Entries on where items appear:
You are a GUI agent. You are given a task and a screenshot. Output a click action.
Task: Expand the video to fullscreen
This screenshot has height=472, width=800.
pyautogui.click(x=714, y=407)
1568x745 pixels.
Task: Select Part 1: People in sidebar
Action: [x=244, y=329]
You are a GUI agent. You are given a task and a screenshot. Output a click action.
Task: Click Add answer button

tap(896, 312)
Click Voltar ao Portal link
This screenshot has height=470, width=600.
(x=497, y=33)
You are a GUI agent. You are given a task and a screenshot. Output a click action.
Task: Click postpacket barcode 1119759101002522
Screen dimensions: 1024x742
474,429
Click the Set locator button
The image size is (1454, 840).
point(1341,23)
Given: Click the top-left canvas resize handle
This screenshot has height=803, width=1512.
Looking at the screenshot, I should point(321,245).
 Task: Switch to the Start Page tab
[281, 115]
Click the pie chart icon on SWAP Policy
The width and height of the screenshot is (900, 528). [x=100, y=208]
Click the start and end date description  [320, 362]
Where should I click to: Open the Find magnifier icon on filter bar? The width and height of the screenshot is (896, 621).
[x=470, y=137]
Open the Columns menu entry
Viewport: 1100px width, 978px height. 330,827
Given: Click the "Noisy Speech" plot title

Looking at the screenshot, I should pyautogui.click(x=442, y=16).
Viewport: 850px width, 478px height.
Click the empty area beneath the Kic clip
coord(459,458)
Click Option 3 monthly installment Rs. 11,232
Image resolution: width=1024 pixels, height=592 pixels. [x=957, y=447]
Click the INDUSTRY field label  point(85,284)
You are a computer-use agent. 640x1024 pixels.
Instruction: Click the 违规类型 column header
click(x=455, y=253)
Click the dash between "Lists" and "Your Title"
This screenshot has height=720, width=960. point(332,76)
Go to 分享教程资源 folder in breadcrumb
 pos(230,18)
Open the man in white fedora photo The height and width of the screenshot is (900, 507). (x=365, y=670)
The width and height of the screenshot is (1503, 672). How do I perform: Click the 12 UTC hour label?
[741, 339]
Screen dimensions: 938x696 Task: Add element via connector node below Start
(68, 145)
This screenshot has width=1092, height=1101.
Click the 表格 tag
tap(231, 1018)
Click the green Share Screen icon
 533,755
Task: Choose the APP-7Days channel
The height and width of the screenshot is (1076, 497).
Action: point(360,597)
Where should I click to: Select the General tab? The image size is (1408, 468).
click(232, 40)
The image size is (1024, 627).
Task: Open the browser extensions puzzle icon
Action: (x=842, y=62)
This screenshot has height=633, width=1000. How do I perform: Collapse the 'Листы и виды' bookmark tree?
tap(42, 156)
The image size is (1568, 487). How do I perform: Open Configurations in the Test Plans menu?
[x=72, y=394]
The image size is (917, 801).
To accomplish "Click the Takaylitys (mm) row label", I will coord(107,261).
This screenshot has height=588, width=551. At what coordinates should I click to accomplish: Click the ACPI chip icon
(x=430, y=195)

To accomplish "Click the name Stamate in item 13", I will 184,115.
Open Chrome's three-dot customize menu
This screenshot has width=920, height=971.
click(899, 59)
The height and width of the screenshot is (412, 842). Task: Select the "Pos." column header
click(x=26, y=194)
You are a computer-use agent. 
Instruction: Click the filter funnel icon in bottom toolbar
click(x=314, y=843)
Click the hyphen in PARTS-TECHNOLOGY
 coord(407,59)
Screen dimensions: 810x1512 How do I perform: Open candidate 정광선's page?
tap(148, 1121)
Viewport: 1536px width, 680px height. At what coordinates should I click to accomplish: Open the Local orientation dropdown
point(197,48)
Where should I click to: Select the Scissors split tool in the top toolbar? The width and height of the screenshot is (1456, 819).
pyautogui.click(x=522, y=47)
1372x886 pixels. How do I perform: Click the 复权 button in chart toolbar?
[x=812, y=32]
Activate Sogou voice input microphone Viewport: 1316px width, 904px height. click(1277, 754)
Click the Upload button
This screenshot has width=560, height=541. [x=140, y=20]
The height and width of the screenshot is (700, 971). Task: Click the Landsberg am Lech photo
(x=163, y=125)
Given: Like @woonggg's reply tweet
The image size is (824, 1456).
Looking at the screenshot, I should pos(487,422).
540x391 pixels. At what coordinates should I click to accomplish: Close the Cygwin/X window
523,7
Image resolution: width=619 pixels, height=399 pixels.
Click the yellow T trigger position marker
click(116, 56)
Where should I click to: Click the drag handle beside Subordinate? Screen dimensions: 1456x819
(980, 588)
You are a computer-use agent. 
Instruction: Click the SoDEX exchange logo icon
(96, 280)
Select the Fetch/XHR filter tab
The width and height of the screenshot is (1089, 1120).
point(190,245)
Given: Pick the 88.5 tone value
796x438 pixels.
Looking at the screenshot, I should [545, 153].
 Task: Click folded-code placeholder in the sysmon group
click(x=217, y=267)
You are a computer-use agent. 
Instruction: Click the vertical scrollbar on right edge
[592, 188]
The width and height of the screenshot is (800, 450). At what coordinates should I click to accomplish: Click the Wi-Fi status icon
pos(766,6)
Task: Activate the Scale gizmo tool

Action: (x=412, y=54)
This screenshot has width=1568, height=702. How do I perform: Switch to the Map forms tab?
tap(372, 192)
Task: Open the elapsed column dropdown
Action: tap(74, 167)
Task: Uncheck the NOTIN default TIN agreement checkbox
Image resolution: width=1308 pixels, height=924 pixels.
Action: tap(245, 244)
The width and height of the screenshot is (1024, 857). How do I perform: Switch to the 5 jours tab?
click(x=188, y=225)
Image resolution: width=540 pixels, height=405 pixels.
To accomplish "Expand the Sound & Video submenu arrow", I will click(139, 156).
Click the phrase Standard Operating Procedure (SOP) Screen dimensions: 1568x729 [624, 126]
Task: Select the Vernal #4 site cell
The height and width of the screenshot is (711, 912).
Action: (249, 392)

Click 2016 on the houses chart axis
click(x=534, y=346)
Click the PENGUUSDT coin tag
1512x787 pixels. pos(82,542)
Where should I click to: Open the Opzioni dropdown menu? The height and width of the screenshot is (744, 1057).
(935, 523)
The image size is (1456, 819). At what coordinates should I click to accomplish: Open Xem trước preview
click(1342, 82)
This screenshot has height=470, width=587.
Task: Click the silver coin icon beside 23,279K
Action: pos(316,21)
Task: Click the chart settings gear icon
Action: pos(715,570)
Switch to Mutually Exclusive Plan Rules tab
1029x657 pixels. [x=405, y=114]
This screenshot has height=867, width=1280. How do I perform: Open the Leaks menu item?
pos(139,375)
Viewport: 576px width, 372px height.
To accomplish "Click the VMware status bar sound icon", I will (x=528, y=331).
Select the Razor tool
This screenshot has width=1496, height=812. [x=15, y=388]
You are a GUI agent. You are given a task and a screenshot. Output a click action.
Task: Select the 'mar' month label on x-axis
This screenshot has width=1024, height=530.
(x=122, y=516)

■ **Exercise goal**
Copy the items word for word, everything from the first one down to the line that contains "click(x=455, y=253)", including that line.

■ **Exercise solution**
You are a GUI agent. You are given a task and a screenshot. Output a click action.
Task: Expand the video to fullscreen
This screenshot has height=472, width=800.
pyautogui.click(x=714, y=407)
1568x745 pixels.
Task: Select Part 1: People in sidebar
Action: [x=244, y=329]
You are a GUI agent. You are given a task and a screenshot. Output a click action.
Task: Click Add answer button

tap(896, 312)
Click Voltar ao Portal link
This screenshot has height=470, width=600.
(x=497, y=33)
You are a GUI agent. You are given a task and a screenshot. Output a click action.
Task: Click postpacket barcode 1119759101002522
Screen dimensions: 1024x742
474,429
Click the Set locator button
The image size is (1454, 840).
point(1341,23)
Given: Click the top-left canvas resize handle
This screenshot has height=803, width=1512.
Looking at the screenshot, I should point(321,245).
 Task: Switch to the Start Page tab
[281, 115]
Click the pie chart icon on SWAP Policy
The width and height of the screenshot is (900, 528). [x=100, y=208]
Click the start and end date description  [320, 362]
Where should I click to: Open the Find magnifier icon on filter bar? The width and height of the screenshot is (896, 621).
[x=470, y=137]
Open the Columns menu entry
Viewport: 1100px width, 978px height. 330,827
Given: Click the "Noisy Speech" plot title

Looking at the screenshot, I should pyautogui.click(x=442, y=16).
Viewport: 850px width, 478px height.
Click the empty area beneath the Kic clip
coord(459,458)
Click Option 3 monthly installment Rs. 11,232
Image resolution: width=1024 pixels, height=592 pixels. [x=957, y=447]
Click the INDUSTRY field label  point(85,284)
You are a computer-use agent. 640x1024 pixels.
Instruction: Click the 违规类型 column header
click(x=455, y=253)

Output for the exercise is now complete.